Either you have to be sufficiently big to play (pro-monopolist), or

Anyone can setup a scam company with a name sufficiently close to some company users trust and get an EV issued to that name to deceive users that they're trustworthy.

@dalias @twifkak @matt_garber @dangillmor This is false. And even Google has admitted it in a backwards way but they're too committed to their doctrine to publicly admit EV is necessary. BIMI requires the "Verified Mark Certificate" in Gmail which is just "EV but we can't admit we were wrong".

@ocdtrekkie @twifkak @matt_garber @dangillmor BIMI is likewise bad. For the exact same reasons.

The only reason they insisted on doing something so ridiculous was that they previously made the decision to *hide the actual sender address* and only show a freeform text field the sender sets to anything they want.

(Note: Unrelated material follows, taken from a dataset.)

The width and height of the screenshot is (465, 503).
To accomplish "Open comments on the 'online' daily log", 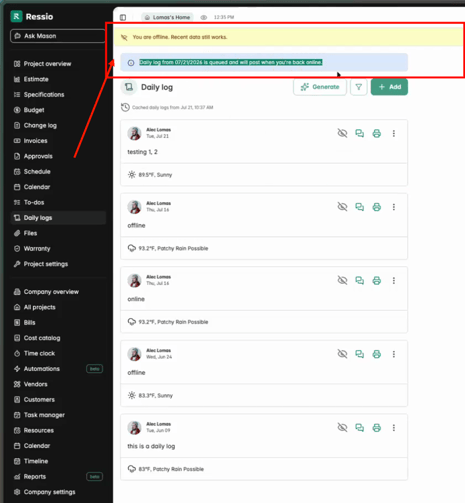I will click(359, 281).
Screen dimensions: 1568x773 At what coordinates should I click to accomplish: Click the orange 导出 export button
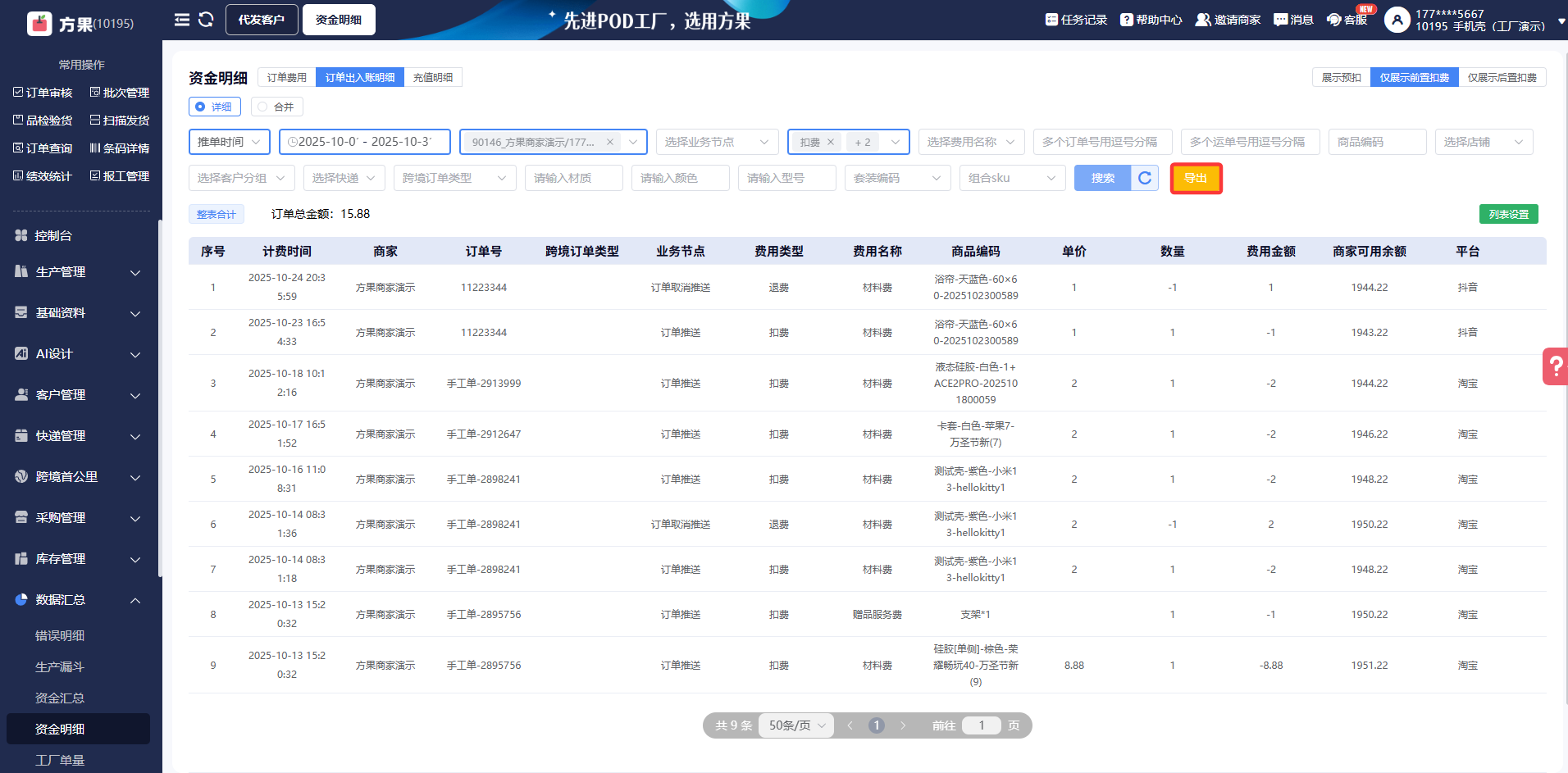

Email clients should never show the sender name, only the raw email address, unless the name is in your address book matching the address.

@dalias @twifkak @matt_garber @dangillmor Why is BIMI bad? It's not. VMC and EV are the only things that actually approach a useful purpose for the entire WebPKI nonsense. Because while there may be holes worth shoring up they put a huge practical dent in the problem of enabling users to trust a message.

And it's important that you recognize that an example edge case is not important: They are practically extremely effective: Malicious use is basically zero.

@ocdtrekkie @twifkak @matt_garber @dangillmor There's an abundance of information out there about what a joke BIMI is. I haven't spent any time thinking about it since several years ago and I'm not going to go dig the stuff up for you.
@dalias @twifkak @matt_garber @dangillmor I have read all of the marketing on it and do not need links. They are wrong.